→ **Set task**: Format as a JSON list of strings the lines running from the line containing "Given: Toggle the 7pin towbar wiring checkbox" through the end of the records, inclusive, one string per line and blank lines omitted.

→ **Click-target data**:
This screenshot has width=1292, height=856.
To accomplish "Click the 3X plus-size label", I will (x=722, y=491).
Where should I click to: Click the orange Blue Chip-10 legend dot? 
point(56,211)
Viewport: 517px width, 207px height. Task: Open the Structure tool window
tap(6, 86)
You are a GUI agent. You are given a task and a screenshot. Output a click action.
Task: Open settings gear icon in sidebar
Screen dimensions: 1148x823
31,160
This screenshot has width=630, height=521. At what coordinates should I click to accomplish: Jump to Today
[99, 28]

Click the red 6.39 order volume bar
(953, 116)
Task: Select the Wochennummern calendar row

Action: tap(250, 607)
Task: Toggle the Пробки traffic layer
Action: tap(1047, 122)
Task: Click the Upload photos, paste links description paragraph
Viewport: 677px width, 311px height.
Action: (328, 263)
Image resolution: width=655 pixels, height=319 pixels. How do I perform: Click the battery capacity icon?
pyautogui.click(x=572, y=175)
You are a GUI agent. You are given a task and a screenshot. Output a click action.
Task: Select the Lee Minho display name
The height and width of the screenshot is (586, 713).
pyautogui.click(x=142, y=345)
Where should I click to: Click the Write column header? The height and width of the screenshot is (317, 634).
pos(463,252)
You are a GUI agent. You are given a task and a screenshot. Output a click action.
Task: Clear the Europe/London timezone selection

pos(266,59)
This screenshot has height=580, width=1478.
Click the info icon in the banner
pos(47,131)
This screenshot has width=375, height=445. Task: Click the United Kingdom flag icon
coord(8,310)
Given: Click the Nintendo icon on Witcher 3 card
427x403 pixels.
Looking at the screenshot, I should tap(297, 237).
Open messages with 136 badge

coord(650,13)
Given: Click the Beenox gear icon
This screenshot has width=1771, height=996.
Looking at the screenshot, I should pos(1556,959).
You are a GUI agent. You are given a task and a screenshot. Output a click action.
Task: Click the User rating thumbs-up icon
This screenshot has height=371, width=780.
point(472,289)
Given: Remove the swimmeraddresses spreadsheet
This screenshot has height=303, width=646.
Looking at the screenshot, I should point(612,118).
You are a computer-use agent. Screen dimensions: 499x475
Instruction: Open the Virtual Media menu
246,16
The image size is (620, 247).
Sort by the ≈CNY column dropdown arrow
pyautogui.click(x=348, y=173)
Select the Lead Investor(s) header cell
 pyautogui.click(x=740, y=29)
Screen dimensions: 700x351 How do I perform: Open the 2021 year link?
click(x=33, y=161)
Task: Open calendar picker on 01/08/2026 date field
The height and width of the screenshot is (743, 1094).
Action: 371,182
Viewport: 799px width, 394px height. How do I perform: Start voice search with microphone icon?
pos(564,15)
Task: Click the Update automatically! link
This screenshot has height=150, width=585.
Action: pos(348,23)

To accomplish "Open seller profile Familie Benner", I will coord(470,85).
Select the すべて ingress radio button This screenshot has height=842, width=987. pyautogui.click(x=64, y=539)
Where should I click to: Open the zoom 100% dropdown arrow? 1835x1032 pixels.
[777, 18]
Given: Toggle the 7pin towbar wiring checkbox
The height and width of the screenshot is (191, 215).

→ **Solution for this task**:
[
  "Given: Toggle the 7pin towbar wiring checkbox",
  "The height and width of the screenshot is (191, 215)."
]